Studying the Electrochemical Activity of Methanol Dehydrogenase in Lanthanide-Modified Methylobacterium Extorquens : Using Bacteria to Conduct Electricity - Bioelectrocatalysis

Abstract

Comparing the biochemical activity of Methylobacterium extorquens AM1 grown in separate medias with La3+ and Ca2+ as cofactors of methanol dehydrogenase (MDH). Recent studies have demonstrated that some enzymes in bacteria isolated from lanthanide-rich areas use lanthanides as metal cofactors in place of more common metals like calcium and that these lanthanide-enzymes have enhanced catalytic properties.
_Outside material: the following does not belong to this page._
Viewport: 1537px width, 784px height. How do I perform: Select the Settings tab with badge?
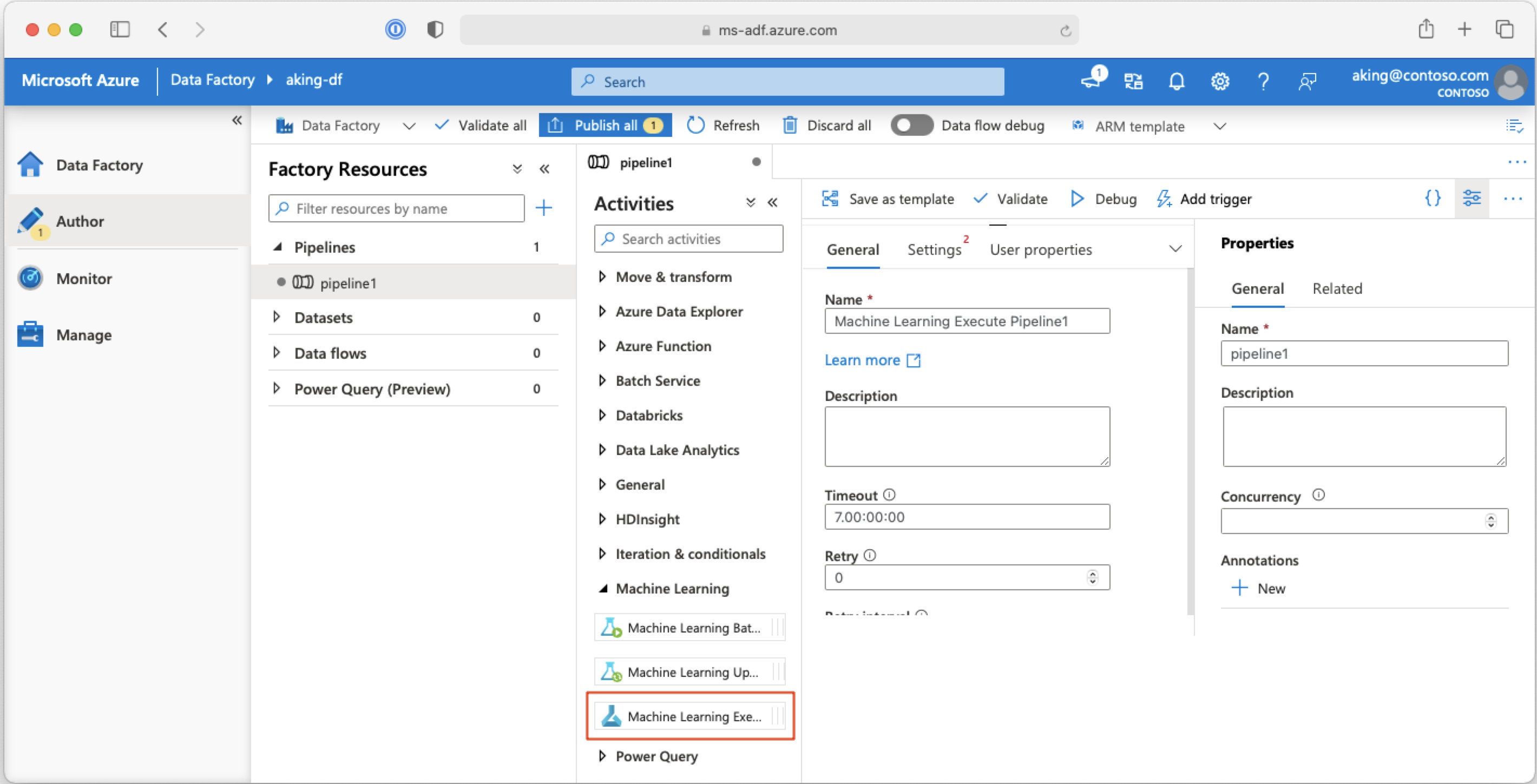[932, 249]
The bioelectrocatalytic activity of MDH from M. extorquens grown in La3+ rich media is compared to MDH from M. extorquens grown in typical Ca2+ rich media. A coupled assay of phenazine methosulfate-dichlorophenolindophenol is performed to determine the enzyme activity. Different redox polymer films have been tested to determine the optimal film to immobilize the bacteria while still allowing bioelectrocatalysis to be performed. The bioelectrochemical activities from these bacteria have not previously been compared. If La3+ grown M. extorquens has higher bioelectrochemical activity than Ca2+ grown M. extorquens, then improved biofuel cells and sensors can be created.